UNITED STATES
                       SECURITIES AND EXCHANGE COMMISSION
                             Washington, D.C. 20549

                                    FORM 8-K

                                 CURRENT REPORT
                         Pursuant to Section 13 or 15(d)
                     of the Securities Exchange Act of 1934


                               September 11, 2002
                                (Date of Report)


                               Claimsnet.com inc.
             (Exact name of registrant as specified in its charter)




                                                                                        
               Delaware                                001-14665                             75-2649230
     (State or other jurisdiction                     (Commission                           (IRS Employer
           of incorporation)                         File Number)                        Identification No.)


          12801 N. Central Expressway, Suite 1515, Dallas, Texas 75243
          ------------------------------------------------------------
                    (Address of principal executive offices)


                                 (972) 458-1701
                                 --------------
              (Registrant's telephone number, including area code)


                                       N/A
                                       ---
         (Former name or former address, if changed since last report.)



Item 2.  Acquisition or Disposition of Assets
Item 5.  Miscellaneous

              On September 11, 2002 Claimsnet.com, Inc. ("Registrant") sold
certain assets consisting primarily of customer contracts (the "Assigned
Contracts") and related revenue streams thereunder to a third party purchaser
("Purchaser") identified in the Asset Purchase Agreement attached hereto as
Exhibit 10.1, in a negotiated arms-length transaction for a purchase price
consideration of $700,000 and the execution of an Affiliate and Partner Services
and License Agreement dated September 11, 2002, a copy of which is attached
hereto as Exhibit 10.2, pursuant to which (i) Registrant and Purchaser have
agreed to provide certain administrative and support services for each other in
connection with each other's customers, including without limitation the
customers under the Assigned Contracts, in each case pursuant to an agreed upon
fee schedule, (ii) Registrant has agreed to assist Purchaser in establishing a
"hot-site" which will permit Purchaser to run from its own hardware platform,
Registrant's software application to service Purchaser's customers, and (iii)
Registrant granted Purchaser a limited, non-exclusive, 5-year license to use
Registrant's software application at its "hot-site". Registrant shall be
entitled to receive fees for its services unless and until the occurrence of
certain bankruptcy and liquidation events set forth in such Agreement in respect
of Registrant. In connection with such sale of assets, Purchaser and Registrant
entered into a Preferred Escrow Agreement with DSI Technology Escrow Services,
Inc., a copy of which is attached hereto as Exhibit 10.3, pursuant to which
Registrant has agreed to deposit into escrow its proprietary claims processing
software and related materials for potential release to Purchaser for use
pursuant to a limited, non-exclusive license upon the occurrence of certain
bankruptcy and liquidation events. On September 17, 2002, Registrant issued a
press release relating to the foregoing, a copy of which is attached hereto as
Exhibit 99.1.


Item 7.  Financial Statements and Exhibits

(a)      Exhibits

10.1     Asset Purchase Agreement dated September 11, 2002 by and between
         Registrant and Purchaser.*

10.2     Affiliate and Partner Services and License Agreement dated
         September 11, 2002, by and between Purchaser and Registrant.*

10.3     Form of Preferred Escrow Agreement by and among Registrant, Purchaser
         and DSI Technology Escrow Services, Inc.
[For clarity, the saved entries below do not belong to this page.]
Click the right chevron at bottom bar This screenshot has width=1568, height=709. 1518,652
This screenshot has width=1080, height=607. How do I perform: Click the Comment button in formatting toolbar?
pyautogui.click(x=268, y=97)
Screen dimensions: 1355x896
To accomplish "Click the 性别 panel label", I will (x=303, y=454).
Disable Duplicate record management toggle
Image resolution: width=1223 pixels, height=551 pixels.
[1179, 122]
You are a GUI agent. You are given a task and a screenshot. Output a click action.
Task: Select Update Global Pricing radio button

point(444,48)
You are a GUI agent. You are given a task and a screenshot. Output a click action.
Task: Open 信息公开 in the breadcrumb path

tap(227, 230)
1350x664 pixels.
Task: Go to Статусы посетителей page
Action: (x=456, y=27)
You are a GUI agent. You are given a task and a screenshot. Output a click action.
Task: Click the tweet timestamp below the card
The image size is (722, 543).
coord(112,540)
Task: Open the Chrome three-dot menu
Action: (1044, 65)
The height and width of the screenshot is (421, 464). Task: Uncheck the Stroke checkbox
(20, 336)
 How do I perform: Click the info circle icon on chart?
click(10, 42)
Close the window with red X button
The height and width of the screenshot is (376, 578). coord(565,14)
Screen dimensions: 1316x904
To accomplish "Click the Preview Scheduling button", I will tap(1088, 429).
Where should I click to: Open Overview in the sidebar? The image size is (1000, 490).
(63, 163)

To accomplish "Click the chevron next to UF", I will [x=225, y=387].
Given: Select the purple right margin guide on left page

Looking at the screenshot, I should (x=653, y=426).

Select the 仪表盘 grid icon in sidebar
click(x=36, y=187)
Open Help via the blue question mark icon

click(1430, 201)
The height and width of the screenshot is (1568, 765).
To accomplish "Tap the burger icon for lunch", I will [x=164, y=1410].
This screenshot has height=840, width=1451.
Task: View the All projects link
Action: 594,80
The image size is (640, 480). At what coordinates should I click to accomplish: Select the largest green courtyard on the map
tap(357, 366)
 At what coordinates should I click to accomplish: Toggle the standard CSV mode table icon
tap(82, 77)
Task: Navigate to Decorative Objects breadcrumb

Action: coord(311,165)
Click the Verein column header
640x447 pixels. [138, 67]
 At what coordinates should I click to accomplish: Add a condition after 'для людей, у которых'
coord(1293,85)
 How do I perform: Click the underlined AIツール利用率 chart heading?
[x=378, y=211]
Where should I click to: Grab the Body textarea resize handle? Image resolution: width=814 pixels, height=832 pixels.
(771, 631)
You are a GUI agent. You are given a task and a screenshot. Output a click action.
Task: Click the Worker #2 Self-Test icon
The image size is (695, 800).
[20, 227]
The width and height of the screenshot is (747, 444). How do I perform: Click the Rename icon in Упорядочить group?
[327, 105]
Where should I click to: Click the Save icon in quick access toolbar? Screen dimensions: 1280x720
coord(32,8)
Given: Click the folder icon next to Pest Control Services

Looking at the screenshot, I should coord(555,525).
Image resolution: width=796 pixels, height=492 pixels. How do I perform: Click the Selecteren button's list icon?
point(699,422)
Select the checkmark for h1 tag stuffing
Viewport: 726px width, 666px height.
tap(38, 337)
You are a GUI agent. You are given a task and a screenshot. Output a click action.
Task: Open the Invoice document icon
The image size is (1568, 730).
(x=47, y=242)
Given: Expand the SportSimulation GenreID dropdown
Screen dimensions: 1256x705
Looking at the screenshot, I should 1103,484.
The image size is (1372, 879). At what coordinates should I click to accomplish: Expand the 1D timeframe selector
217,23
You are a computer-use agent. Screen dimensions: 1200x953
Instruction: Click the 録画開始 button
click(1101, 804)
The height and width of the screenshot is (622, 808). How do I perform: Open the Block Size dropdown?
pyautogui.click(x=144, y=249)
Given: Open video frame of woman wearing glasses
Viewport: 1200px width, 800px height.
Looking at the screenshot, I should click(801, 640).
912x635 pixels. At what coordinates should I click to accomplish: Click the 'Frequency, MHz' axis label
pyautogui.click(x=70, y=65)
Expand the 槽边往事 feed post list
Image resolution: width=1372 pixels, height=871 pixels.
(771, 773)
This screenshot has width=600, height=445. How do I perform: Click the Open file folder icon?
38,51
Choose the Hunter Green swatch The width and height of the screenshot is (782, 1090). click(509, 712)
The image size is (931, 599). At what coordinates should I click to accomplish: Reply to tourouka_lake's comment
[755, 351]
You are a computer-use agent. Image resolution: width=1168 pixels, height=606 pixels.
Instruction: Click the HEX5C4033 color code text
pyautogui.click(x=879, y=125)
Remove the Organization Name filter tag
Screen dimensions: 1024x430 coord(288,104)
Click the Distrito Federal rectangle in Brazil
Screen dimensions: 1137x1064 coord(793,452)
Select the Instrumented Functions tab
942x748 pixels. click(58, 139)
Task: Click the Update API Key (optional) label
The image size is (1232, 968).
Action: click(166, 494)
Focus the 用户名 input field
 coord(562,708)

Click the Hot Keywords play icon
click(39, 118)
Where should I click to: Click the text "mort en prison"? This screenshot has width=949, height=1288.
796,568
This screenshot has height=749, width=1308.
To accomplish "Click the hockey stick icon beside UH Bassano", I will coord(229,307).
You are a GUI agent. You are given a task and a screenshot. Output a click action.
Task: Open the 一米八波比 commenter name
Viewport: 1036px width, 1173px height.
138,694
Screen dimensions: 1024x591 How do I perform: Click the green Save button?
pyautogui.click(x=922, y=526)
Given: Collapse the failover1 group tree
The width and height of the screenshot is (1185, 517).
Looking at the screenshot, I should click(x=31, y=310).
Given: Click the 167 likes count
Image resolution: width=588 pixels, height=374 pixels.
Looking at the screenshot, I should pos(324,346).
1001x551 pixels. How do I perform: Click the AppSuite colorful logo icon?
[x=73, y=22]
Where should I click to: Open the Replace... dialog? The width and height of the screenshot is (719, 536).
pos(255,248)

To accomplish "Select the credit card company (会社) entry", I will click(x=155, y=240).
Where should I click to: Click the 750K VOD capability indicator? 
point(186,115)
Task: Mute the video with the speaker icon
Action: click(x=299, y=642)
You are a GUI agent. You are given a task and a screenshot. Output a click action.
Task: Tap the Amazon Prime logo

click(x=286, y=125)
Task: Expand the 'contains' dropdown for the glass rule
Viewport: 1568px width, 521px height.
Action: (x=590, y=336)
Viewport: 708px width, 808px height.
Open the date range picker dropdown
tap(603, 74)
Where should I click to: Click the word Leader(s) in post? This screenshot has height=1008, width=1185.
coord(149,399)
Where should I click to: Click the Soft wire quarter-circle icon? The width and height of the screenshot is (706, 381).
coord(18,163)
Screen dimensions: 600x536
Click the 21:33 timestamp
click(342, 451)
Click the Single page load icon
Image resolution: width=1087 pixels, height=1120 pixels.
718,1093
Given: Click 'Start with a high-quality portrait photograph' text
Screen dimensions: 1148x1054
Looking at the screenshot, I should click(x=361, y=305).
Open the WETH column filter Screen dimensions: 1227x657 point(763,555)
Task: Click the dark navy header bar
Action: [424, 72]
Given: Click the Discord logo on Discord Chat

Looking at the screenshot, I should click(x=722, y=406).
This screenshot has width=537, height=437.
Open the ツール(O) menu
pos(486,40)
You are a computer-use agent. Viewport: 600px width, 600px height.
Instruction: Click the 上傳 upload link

99.1     Press Release of Registrant dated September 17, 2002.

- ----------
* Registrant has requested confidential treatment of certain pricing and other
provisions included in the referenced exhibit and has excluded therefrom such
provisions. In the event that Registrant's request for confidential treatment is
denied, Registrant undertakes to file a copy of the referenced exhibit including
the aforementioned excluded information.



                                    SIGNATURE

         Pursuant to the requirements of the Securities Exchange Act of 1934,
the registrant has duly caused this report to be signed on its behalf by the
undersigned hereunto duly authorized.


Dated: September 17, 2001

                                             CLAIMSNET.COM, INC.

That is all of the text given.